Excerpted text ->
****

Our Mars400's BMC can shut down all nodes in the same chassis. So before a maintenance or BMC firmware update, we need to make CEPH stop IO before shutting down a chassis.


CEPH blog gives the steps before shutting down hosts on the CEPH cluster as this link show: how-to-do-a-ceph-cluster-maintenance-shutdown/


Here are the steps to do before shutdown a chassis or the cluster:


  1. Set OSDs flags

    # ceph osd set noout
    # ceph osd set nobackfill
    # ceph osd set norecover
    # ceph osd set norebalance
    # ceph osd set nodown
    # ceph osd set pause (this is not necessary if you only shut down a chassis)


  2. Log in to BMC and make chassis become standby

    or use to command line to make the chassis power become stand by. 

    ssh root@<BMC IP> -t "/usr/bin/bmcpipe \"standby ;\""


After about 3 mins for graceful shutdown of the nodes, BMC will make the power supply become standby mode.


After you complete the hardware maintenance, power on the Mars400 by BMC, unset all the flags, and wait for the cluster to become healthy.

# ceph osd unset noout
# ceph osd unset nobackfill
# ceph osd unset norecover
# ceph osd unset norebalance
# ceph osd unset nodown
# ceph osd set pause (this is not necessary if you only shut down a chassis)

****

Information given ->
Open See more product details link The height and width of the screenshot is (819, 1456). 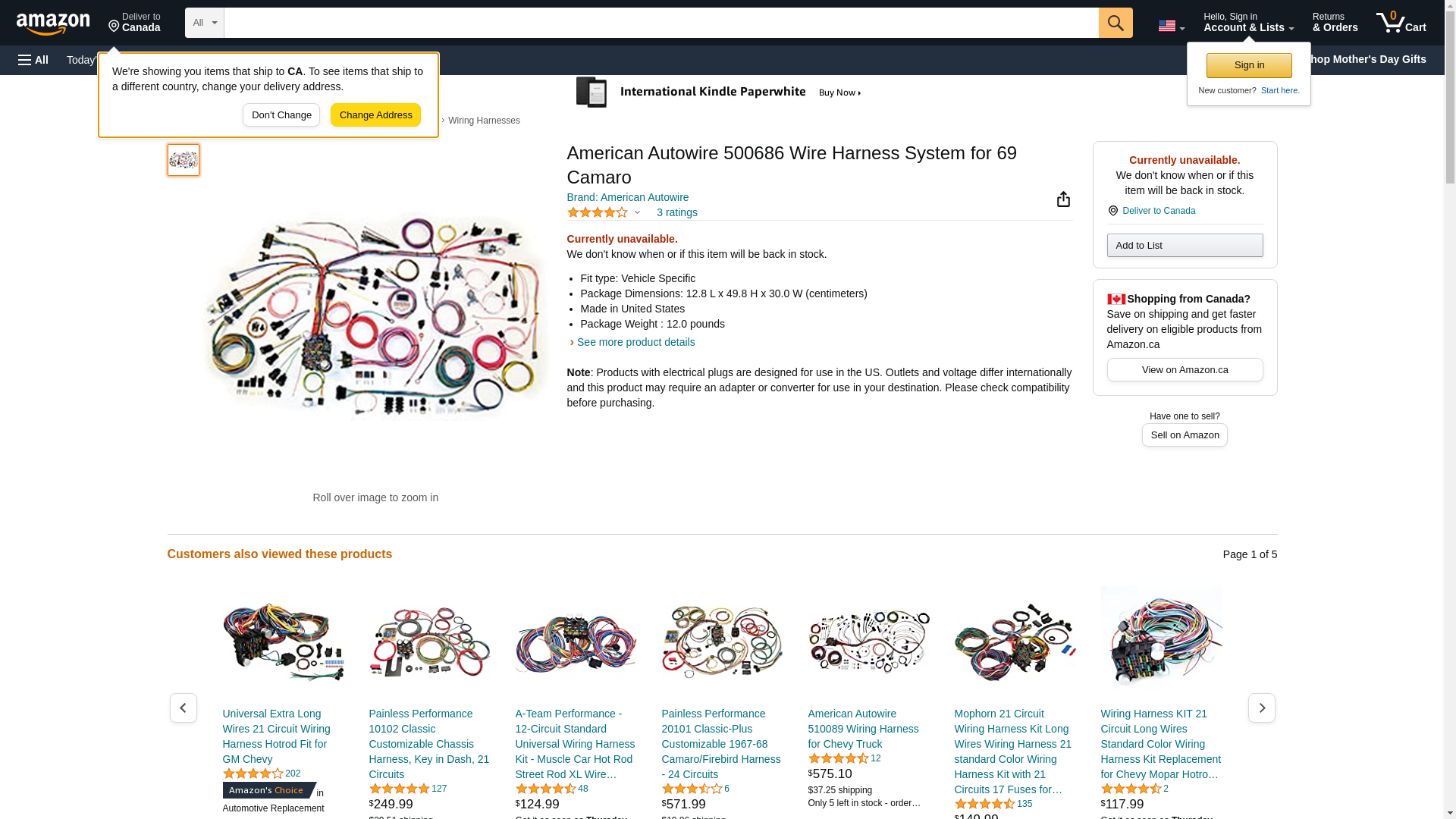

****

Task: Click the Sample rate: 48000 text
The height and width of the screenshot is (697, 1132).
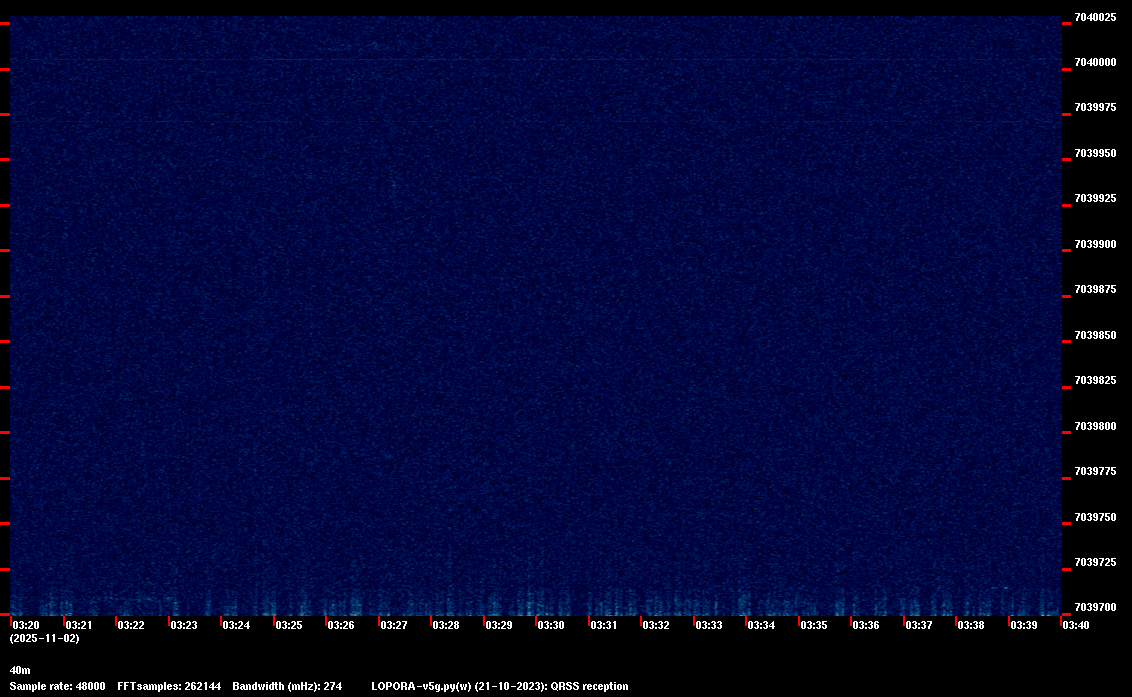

****

What the task requires -> In the Ceph maintenance text, how long does the graceful shutdown of the nodes take before the BMC puts the power supply into standby mode?

The reply -> About 3 minutes.